A mi generación estos cambios nos agarran entrando a la secundaria, una buena época ignorando en cierta manera los sucesos que nos afectaban. Eran días muy diferentes, sobre todo que uno no iba pensando en que es lo que sucede después de salir del colegio, sino mas bien, pensar en estar con los amigos, problemas escolares y tantas cosas que puede llevar encima un niño que está madurando.

Así es como se inicia esa década, es el fin de la niñez y la entrada a la adolescencia y al mundo adulto. Todo esto en un país que nos preparaba grandes sorpresas que forman parte de nuestras vivencias. Puedo recordar el sonido de las bombas y el pensar en que lugar puede haber sido tal o cual bomba. Esto vendría durante la segunda mitad de los ochentas, pienso que la primera parte fue mas tranquila ya que uno tenía mas preocupaciones de niño y no tanto las de un muchacho viviendo en plena época de terrorismo.

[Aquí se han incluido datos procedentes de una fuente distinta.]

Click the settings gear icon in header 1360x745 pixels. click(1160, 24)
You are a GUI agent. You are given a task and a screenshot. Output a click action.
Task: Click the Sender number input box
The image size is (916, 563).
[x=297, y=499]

En la segunda parte de la década, que es cuando ya terminado el colegio, la vida entra en los días de madurez, universidad, tener proyectos propios e ir formando lo que sería la manera de pensar que uno mantiene hasta estos días.

Como pueden haberse dado cuenta, este es el contexto de todos aquellos que crecimos en los ochentas. El tiempo del retorno a la democracia, el inicio del terrorismo, la madurez, el primer conocer del mundo como persona adulta y las cosas que marcan para toda la vida.